PROVIDED ENTRIES.

......

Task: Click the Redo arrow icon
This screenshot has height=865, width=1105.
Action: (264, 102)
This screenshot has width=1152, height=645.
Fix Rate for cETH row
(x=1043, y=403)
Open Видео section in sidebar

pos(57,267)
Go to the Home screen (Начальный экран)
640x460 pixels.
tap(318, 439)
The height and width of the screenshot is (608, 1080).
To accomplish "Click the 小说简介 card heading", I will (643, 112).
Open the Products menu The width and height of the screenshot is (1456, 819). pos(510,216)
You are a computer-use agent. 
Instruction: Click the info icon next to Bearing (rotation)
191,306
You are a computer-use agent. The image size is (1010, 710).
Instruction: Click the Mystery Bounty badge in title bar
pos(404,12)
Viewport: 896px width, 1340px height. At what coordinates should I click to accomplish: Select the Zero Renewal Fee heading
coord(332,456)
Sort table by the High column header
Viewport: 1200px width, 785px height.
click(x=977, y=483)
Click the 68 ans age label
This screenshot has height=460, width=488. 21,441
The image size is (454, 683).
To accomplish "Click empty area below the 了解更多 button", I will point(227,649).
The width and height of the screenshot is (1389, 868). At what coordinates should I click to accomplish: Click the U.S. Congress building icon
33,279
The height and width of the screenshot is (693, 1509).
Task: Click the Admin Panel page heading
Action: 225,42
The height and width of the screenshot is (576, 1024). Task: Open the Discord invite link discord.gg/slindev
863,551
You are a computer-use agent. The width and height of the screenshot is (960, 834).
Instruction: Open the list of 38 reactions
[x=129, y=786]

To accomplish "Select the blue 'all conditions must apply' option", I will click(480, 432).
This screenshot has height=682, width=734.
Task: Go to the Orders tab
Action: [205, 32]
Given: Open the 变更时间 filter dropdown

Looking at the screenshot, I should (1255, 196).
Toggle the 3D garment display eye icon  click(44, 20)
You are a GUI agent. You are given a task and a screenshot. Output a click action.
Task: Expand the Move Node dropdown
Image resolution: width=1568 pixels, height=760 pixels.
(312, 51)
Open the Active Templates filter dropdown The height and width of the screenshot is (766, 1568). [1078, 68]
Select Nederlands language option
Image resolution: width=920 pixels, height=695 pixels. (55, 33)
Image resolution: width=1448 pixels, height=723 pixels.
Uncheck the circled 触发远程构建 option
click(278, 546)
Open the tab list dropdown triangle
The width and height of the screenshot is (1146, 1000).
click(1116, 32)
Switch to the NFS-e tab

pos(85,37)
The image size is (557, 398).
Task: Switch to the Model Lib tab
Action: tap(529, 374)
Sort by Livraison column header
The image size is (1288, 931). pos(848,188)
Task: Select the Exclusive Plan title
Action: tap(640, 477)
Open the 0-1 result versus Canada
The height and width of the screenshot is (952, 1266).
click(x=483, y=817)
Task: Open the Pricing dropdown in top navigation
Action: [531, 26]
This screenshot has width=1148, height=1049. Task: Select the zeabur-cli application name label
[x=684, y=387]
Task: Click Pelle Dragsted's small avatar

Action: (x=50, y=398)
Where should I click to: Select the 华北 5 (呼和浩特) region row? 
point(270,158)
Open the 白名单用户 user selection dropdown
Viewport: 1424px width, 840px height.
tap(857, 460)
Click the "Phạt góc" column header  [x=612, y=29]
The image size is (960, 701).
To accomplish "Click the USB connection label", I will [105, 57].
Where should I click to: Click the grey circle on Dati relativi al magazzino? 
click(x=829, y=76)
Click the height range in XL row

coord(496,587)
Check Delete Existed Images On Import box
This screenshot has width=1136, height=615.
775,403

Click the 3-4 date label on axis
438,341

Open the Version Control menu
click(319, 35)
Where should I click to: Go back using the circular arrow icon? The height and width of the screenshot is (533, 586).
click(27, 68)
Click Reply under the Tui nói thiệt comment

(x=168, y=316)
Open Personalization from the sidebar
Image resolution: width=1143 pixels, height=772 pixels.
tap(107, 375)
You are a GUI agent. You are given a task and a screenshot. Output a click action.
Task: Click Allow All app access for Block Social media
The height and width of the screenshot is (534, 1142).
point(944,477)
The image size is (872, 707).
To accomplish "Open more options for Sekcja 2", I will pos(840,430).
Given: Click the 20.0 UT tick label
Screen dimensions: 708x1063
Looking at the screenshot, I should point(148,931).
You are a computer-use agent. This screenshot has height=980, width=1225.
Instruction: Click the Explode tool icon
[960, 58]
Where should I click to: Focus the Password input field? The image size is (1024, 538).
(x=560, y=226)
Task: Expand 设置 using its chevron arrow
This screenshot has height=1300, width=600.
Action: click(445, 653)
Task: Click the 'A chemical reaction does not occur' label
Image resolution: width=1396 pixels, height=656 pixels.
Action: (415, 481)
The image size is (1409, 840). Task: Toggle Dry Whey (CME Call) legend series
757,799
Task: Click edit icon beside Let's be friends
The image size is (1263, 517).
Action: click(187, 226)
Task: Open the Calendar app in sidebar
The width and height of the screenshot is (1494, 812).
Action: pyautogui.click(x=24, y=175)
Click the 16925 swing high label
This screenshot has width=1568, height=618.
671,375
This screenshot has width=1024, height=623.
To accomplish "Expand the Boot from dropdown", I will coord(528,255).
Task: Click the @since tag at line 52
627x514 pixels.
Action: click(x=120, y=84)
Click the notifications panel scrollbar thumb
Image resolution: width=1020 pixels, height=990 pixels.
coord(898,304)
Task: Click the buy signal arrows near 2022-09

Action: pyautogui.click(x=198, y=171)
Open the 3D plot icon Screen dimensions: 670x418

......

TASK BRIEF. Rewrite all of the rows above as a numbered list, dropping any blank lines.

SOLUTION FOR THIS PROBLEM.
1. Task: Click the Redo arrow icon
2. This screenshot has height=865, width=1105.
3. Action: (264, 102)
4. This screenshot has width=1152, height=645.
5. Fix Rate for cETH row
6. (x=1043, y=403)
7. Open Видео section in sidebar
8. pos(57,267)
9. Go to the Home screen (Начальный экран)
10. 640x460 pixels.
11. tap(318, 439)
12. The height and width of the screenshot is (608, 1080).
13. To accomplish "Click the 小说简介 card heading", I will (643, 112).
14. Open the Products menu The width and height of the screenshot is (1456, 819). pos(510,216)
15. You are a computer-use agent. 
16. Instruction: Click the info icon next to Bearing (rotation)
17. 191,306
18. You are a computer-use agent. The image size is (1010, 710).
19. Instruction: Click the Mystery Bounty badge in title bar
20. pos(404,12)
21. Viewport: 896px width, 1340px height. At what coordinates should I click to accomplish: Select the Zero Renewal Fee heading
22. coord(332,456)
23. Sort table by the High column header
24. Viewport: 1200px width, 785px height.
25. click(x=977, y=483)
26. Click the 68 ans age label
27. This screenshot has height=460, width=488. 21,441
28. The image size is (454, 683).
29. To accomplish "Click empty area below the 了解更多 button", I will point(227,649).
30. The width and height of the screenshot is (1389, 868). At what coordinates should I click to accomplish: Click the U.S. Congress building icon
31. 33,279
32. The height and width of the screenshot is (693, 1509).
33. Task: Click the Admin Panel page heading
34. Action: 225,42
35. The height and width of the screenshot is (576, 1024). Task: Open the Discord invite link discord.gg/slindev
36. 863,551
37. You are a computer-use agent. The width and height of the screenshot is (960, 834).
38. Instruction: Open the list of 38 reactions
39. [x=129, y=786]
40. To accomplish "Select the blue 'all conditions must apply' option", I will click(480, 432).
41. This screenshot has height=682, width=734.
42. Task: Go to the Orders tab
43. Action: [205, 32]
44. Given: Open the 变更时间 filter dropdown
45. Looking at the screenshot, I should (1255, 196).
46. Toggle the 3D garment display eye icon  click(44, 20)
47. You are a GUI agent. You are given a task and a screenshot. Output a click action.
48. Task: Expand the Move Node dropdown
49. Image resolution: width=1568 pixels, height=760 pixels.
50. (312, 51)
51. Open the Active Templates filter dropdown The height and width of the screenshot is (766, 1568). [1078, 68]
52. Select Nederlands language option
53. Image resolution: width=920 pixels, height=695 pixels. (55, 33)
54. Image resolution: width=1448 pixels, height=723 pixels.
55. Uncheck the circled 触发远程构建 option
56. click(278, 546)
57. Open the tab list dropdown triangle
58. The width and height of the screenshot is (1146, 1000).
59. click(1116, 32)
60. Switch to the NFS-e tab
61. pos(85,37)
62. The image size is (557, 398).
63. Task: Switch to the Model Lib tab
64. Action: tap(529, 374)
65. Sort by Livraison column header
66. The image size is (1288, 931). pos(848,188)
67. Task: Select the Exclusive Plan title
68. Action: tap(640, 477)
69. Open the 0-1 result versus Canada
70. The height and width of the screenshot is (952, 1266).
71. click(x=483, y=817)
72. Task: Open the Pricing dropdown in top navigation
73. Action: [531, 26]
74. This screenshot has width=1148, height=1049. Task: Select the zeabur-cli application name label
75. [x=684, y=387]
76. Task: Click Pelle Dragsted's small avatar
77. Action: (x=50, y=398)
78. Where should I click to: Select the 华北 5 (呼和浩特) region row? 
79. point(270,158)
80. Open the 白名单用户 user selection dropdown
81. Viewport: 1424px width, 840px height.
82. tap(857, 460)
83. Click the "Phạt góc" column header  [x=612, y=29]
84. The image size is (960, 701).
85. To accomplish "Click the USB connection label", I will [105, 57].
86. Where should I click to: Click the grey circle on Dati relativi al magazzino? 
87. click(x=829, y=76)
88. Click the height range in XL row
89. coord(496,587)
90. Check Delete Existed Images On Import box
91. This screenshot has width=1136, height=615.
92. 775,403
93. Click the 3-4 date label on axis
94. 438,341
95. Open the Version Control menu
96. click(319, 35)
97. Where should I click to: Go back using the circular arrow icon? The height and width of the screenshot is (533, 586).
98. click(27, 68)
99. Click Reply under the Tui nói thiệt comment
100. (x=168, y=316)
101. Open Personalization from the sidebar
102. Image resolution: width=1143 pixels, height=772 pixels.
103. tap(107, 375)
104. You are a GUI agent. You are given a task and a screenshot. Output a click action.
105. Task: Click Allow All app access for Block Social media
106. The height and width of the screenshot is (534, 1142).
107. point(944,477)
108. The image size is (872, 707).
109. To accomplish "Open more options for Sekcja 2", I will pos(840,430).
110. Given: Click the 20.0 UT tick label
111. Screen dimensions: 708x1063
112. Looking at the screenshot, I should point(148,931).
113. You are a computer-use agent. This screenshot has height=980, width=1225.
114. Instruction: Click the Explode tool icon
115. [960, 58]
116. Where should I click to: Focus the Password input field? The image size is (1024, 538).
117. (x=560, y=226)
118. Task: Expand 设置 using its chevron arrow
119. This screenshot has height=1300, width=600.
120. Action: click(445, 653)
121. Task: Click the 'A chemical reaction does not occur' label
122. Image resolution: width=1396 pixels, height=656 pixels.
123. Action: (415, 481)
124. The image size is (1409, 840). Task: Toggle Dry Whey (CME Call) legend series
125. 757,799
126. Task: Click edit icon beside Let's be friends
127. The image size is (1263, 517).
128. Action: click(187, 226)
129. Task: Open the Calendar app in sidebar
130. The width and height of the screenshot is (1494, 812).
131. Action: pyautogui.click(x=24, y=175)
132. Click the 16925 swing high label
133. This screenshot has width=1568, height=618.
134. 671,375
135. This screenshot has width=1024, height=623.
136. To accomplish "Expand the Boot from dropdown", I will coord(528,255).
137. Task: Click the @since tag at line 52
138. 627x514 pixels.
139. Action: click(x=120, y=84)
140. Click the notifications panel scrollbar thumb
141. Image resolution: width=1020 pixels, height=990 pixels.
142. coord(898,304)
143. Task: Click the buy signal arrows near 2022-09
144. Action: pyautogui.click(x=198, y=171)
145. Open the 3D plot icon Screen dimensions: 670x418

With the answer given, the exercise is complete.